TRUE-TERNARY-REFACTOR11

Date: 2026-05-19

Scope

Final readiness pass for the platform-style ARB tree:

Hit the exact 1.5B logical ternary weight target.
Keep imported DINOv2/Moonshine sidecars frozen and int8-quantized.
Make graph/VQ/MoE wiring consistent with the current config.
Repair strict ternary training, standalone modality training, and LoRA finetuning entrypoints.
Verify CUDA kernel paths and smoke-test training without restoring hidden FP master weights.

Architecture Changes

CODEBOOK_SIZE is now 34108.
MOE_SHARED_INTER is now 21216.
Full multimodal ARB audit now lands at exactly 1,500,000,000 logical ternary weights.
The exact count includes MoE shared-width RMS ternary state; the final VQ codebook size compensates for that extra per-width ternary state.
ARBModel now wires graph vocab size from MultimodalVQBridge.total_codebook_size instead of the old hardcoded 16384.
MemGram and ConvVQ now use config constants instead of duplicated literals.
Supervised calls with targets always use ByteHead, even under model.eval(), so eval loss cannot accidentally route into video/audio heads.

Kernel And Runtime Changes

Large TernaryGraph instances now use an active-code path when total_vocab_size > 4096.
This avoids projecting every VQ codebook node on each forward. The full graph still keeps the existing Triton aggregate/gather kernels for small/full graph tests.
The 32-expert/top-4 MoE now disables dense all-expert dispatch (dense_dispatch_max_tokens=0) because the dense path is too expensive at 1.5B scale.
TernaryScaleTensor.forward() now forces a detached CUDA input to require grad while grad mode is active.
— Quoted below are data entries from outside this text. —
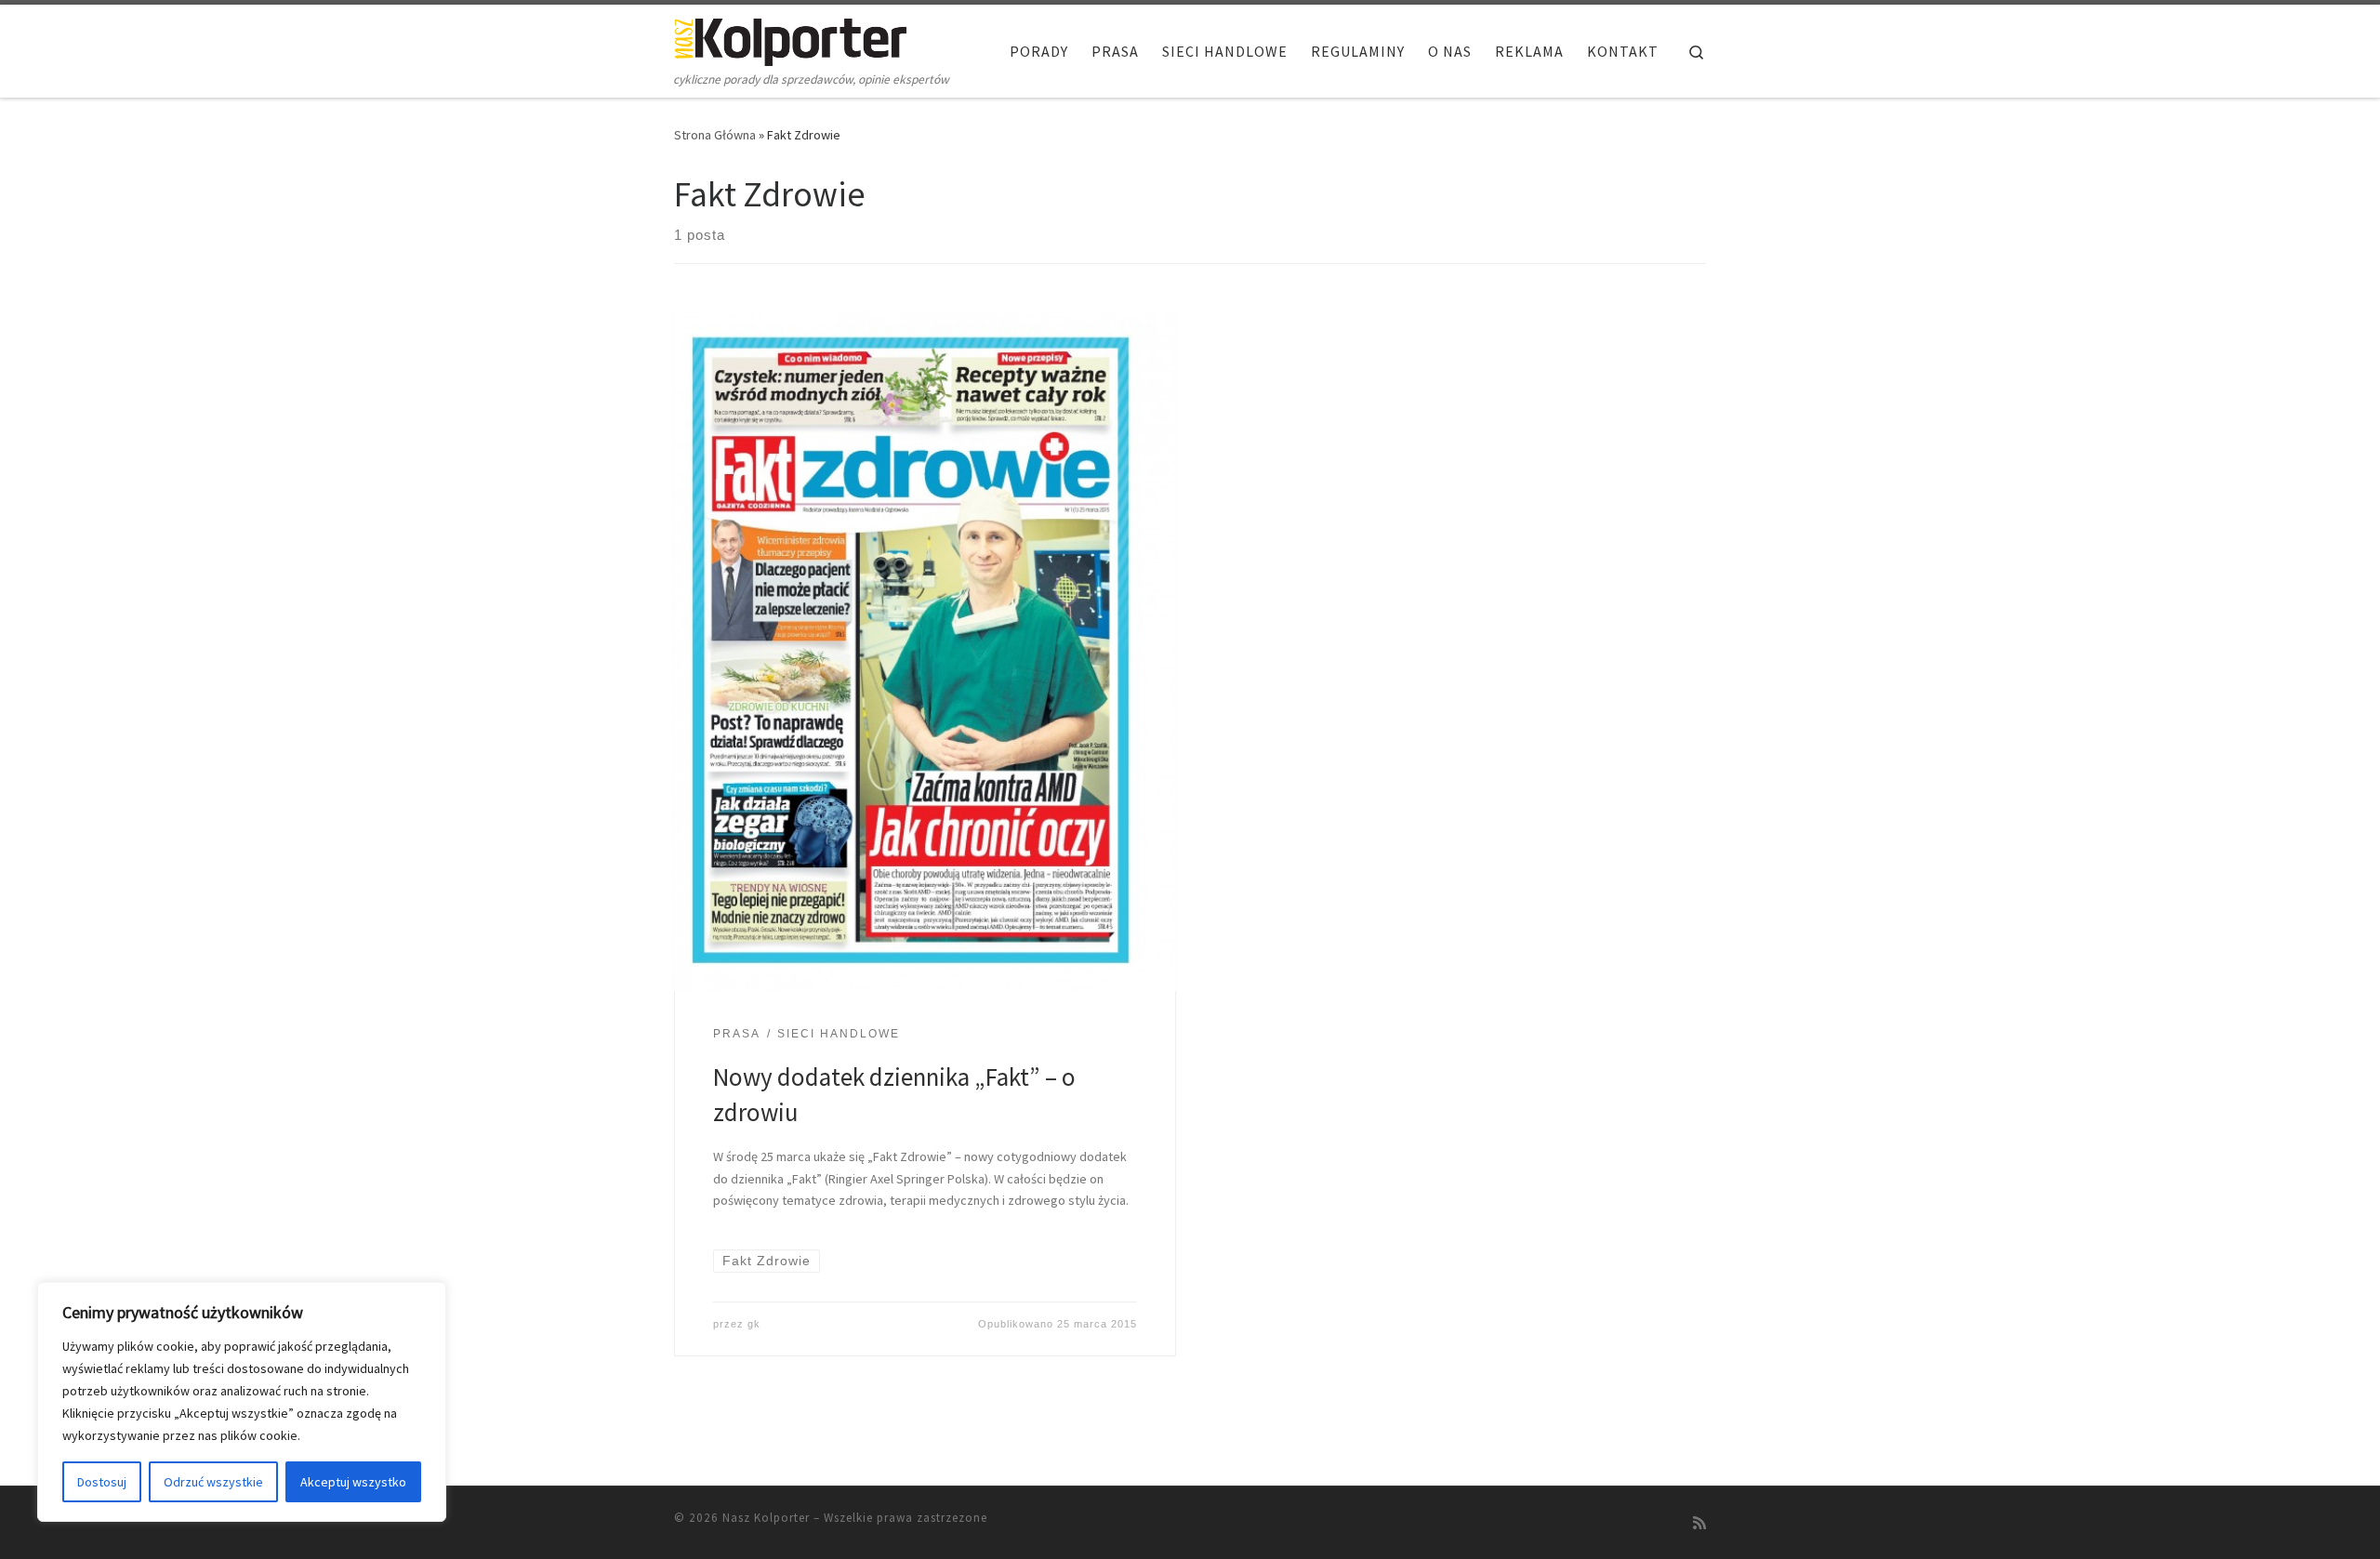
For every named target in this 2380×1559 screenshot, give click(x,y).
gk (753, 1323)
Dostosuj (101, 1481)
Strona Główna (715, 134)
This lets ternary weights after frozen sidecars train correctly.
VideoHead initial latent now requires grad in training so cross_attn_q can receive ternary gradient signals.
TalkerHead.token_logits() was added so audio training can use cross entropy on logits instead of non-differentiable argmax tokens.

Training Fixes

Replaced stale arbitor/train.py with a current ARB trainer:
- strict ternary updates by default,
- no bitsandbytes dependency,
- correct trigram target alignment (x[:, 3:]),
- optional --no-save for smoke tests,
- explicit sidecar/modal flags,
- no optimizer when there are no trainable float params.
training/text.py now always runs ternary state updates after backward.
training/audio.py now trains AudioSequencer -> TalkerHead.token_logits() against AudioVQEncoder targets.
training/vision.py now uses VQ commitment to train image-side ternary projection state and avoids building the full MoE when it is not used.
training/diffusion.py now feeds relational tokens directly into VideoHead and avoids the unused full MoE.
LoRA finetuners now create checkpoint directories, use trigram-aligned targets, expose --max-moe-iters, and default to 1 iteration for local 8GB runs.
Audio input normalization now accepts [T], [B, T], and [B, 1, T].

Verification

Passed:

python -m compileall -q arbitor training testing/model/test_arb.py testing/test_tscale.py
python -m pytest -q testing/test_tscale.py -k "cuda_triton_correctness_update_E or cuda_triton_tscale_path"
Custom CUDA kernel smoke for graph aggregate, graph gather/add, MoE dense combine, and video denoise.
Full multimodal audit:
- logical ternary weights: 1,500,000,000
- ternary training state: 1956.05 MB
- trainable float params: 0
- frozen sidecar params: 318.80 MB
- graph vocab: 58684
- DINOv2 int8: True
- Moonshine int8: True
Active graph CUDA train smoke passed with VQ+graph and no MoE.
arbitor.train strict ternary CUDA smoke passed with 1.5B MoE path.
Standalone modality smokes passed:
- training/audio.py --steps 1 --batch 1
- training/vision.py --steps 1 --batch 1
- training/diffusion.py --steps 1 --batch 1
LoRA text finetune smoke passed:
- training/finetuning/text.py --steps 1 --batch 1 --accum 1 --ctx 4 --lora-rank 1 --max-moe-iters 1
pig-vae load now passes after installing diffusers into the user site.
The local .safetensors checkpoint must load through AutoencoderKLWan.from_single_file; direct load_state_dict(strict=False) had 194 missing and 194 unexpected keys and was silently leaving random VAE weights.
pig-vae int8 load smoke:
- inner module: AutoencoderKLWan
- quantized int8: True
- trainable float params: 0
pig-vae encode/decode smoke:
- input video: [1, 3, 4, 64, 64]
- latents: [1, 16, 1, 8, 8]
- reconstruction: [1, 3, 1, 64, 64]

Remaining Constraints

Full 1.5B MoE training is functionally correct but still slow on the RTX 4060 class GPU. One strict smoke step with MoE took about 77 seconds after the sparse-dispatch change.
The active graph path is the practical path for the 58k VQ vocabulary. A future native CUDA graph kernel should fuse active-node projection, neighbor selection, hop update, and pooling.
LoRA finetuning uses float adapter parameters by design; strict base ternary state remains frozen in that path.
Diffusers emits a non-fatal warning about missing torchao tensor support in this environment. The local safetensors pig-vae checkpoint loaded and ran without torchao.
pyproject.toml now requires diffusers>=0.38.0 for the diffusers and video extras because older versions may not expose AutoencoderKLWan.